Председатель Северской губернской чрезвычайной комиссии по борьбе с контрреволюцией Гордей Артемович Чижиков всю ночь писал донесение о грубых злоупотреблениях властью и нарушениях революционной законности при проведении разверстки. Ни в разговоре, ни на бумаге он не терпел гладеньких, облегченных, обтекаемых фраз, потому по нескольку раз перечитывал каждое предложение, походя ероша его и заостряя. Документ заканчивался следующими выводами: «Эсеры, недобитые белогвардейцы и кулаки, умело используя недовольство крестьян, пытаются разжечь антисоветский мятеж. И разожгут, если мы немедленно не восстановим революционный правопорядок в деревне».
Нельзя сказать, чтобы к этому выводу Чижиков пришел без колебаний. Сколько раз жестоко спорил с собой, защищая, оправдывая Пикина и его линию в проведении разверстки. Даже по официальной статистике, в Северской губернии почти 14 %, или 25 000 хозяйств, — матерые кулаки. Они всячески саботируют разверстку, провоцируют столкновения
Прежде всего, думал Чижиков, надо очистить металл от ржавчины — отслоить трудящегося крестьянина от кулака. Врагам невыгодно четкое классовое расслоение. Пикин стрижет мужиков под одну гребенку, тем самым сплачивает середняка с кулаком, значит, помогает врагу…
От такого заключения в голове начинало звенеть и пол уходил из-под ног. Чижиков пил воду, курил, короткими пробежками колесил по кабинету и опять начинал с нуля. После долгой душевной борьбы он утвердился в правильности своих выводов, хотя и не представлял ясно, как же теперь на полном ходу сменить направление и скорость разогнавшейся продовольственной машины, и в донесении своем призывал партийные и советские органы губернии общими усилиями найти желанный ответ.

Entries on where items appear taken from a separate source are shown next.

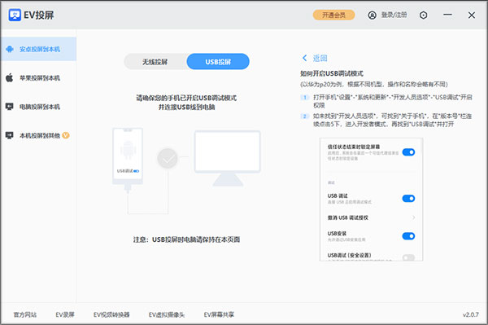Toggle the 信任状态结束时锁定屏幕 switch
Image resolution: width=488 pixels, height=325 pixels.
coord(408,152)
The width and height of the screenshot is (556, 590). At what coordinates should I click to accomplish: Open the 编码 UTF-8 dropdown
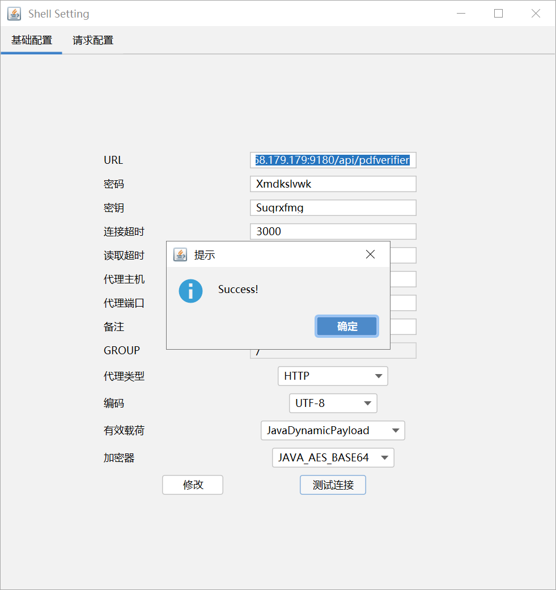tap(333, 403)
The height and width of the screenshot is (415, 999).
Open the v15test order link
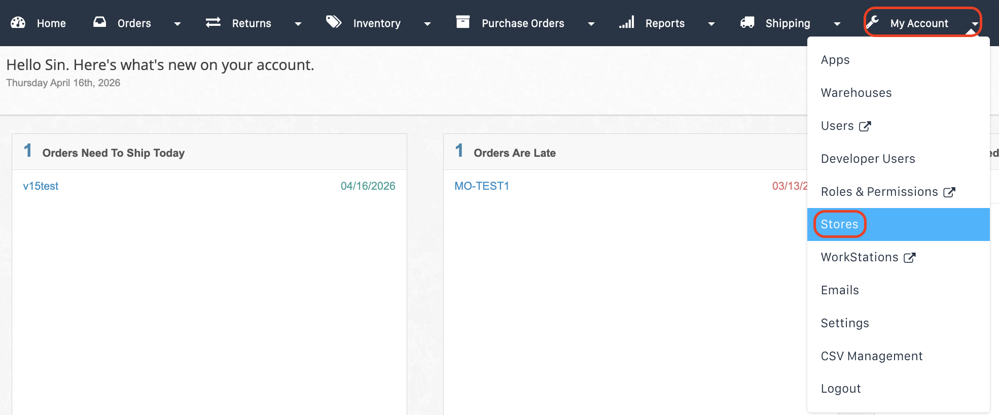(x=41, y=186)
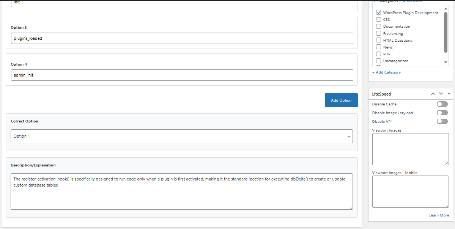
Task: Check the CSS category
Action: (x=379, y=19)
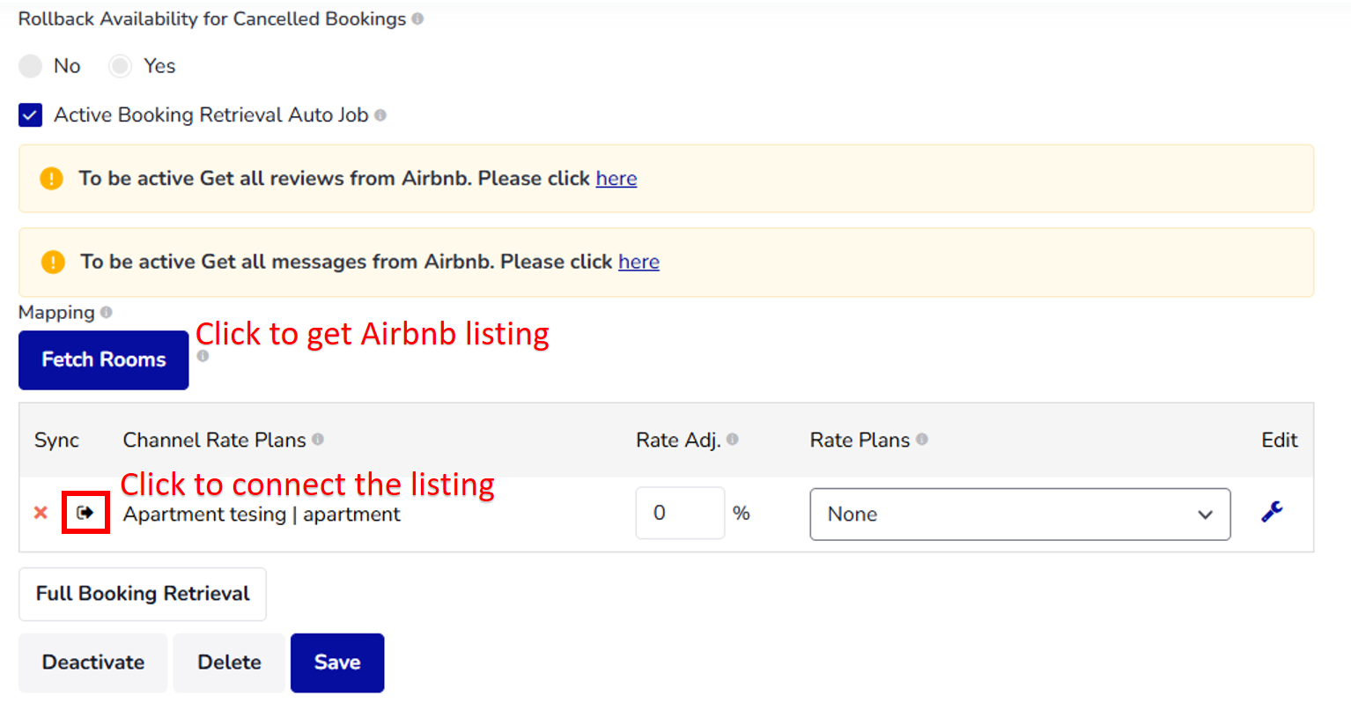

Совсем рассвело, когда Чижиков не спеша перечитал чистовой вариант донесения. Поднялся, чтобы задуть лампу, но не успел: опередил телефонный звонок Арефьева.
— Сейчас ко мне придет Катерина Пряхина. Та самая. Будете разговаривать?
— Обязательно. Сначала вы побеседуйте…
— Я уже дважды проделал это. Ничего новенького. «Не знаю», «не видела» — и весь разговор. Похоже, все это отрепетировано.
— Придет, проводите ко мне.
…Катерина вошла и встала у порога, прижавшись спиной к двери, не сводя испуганных, цвета переспелой смородины глаз с Чижикова, Тот вышел из-за стола навстречу женщине.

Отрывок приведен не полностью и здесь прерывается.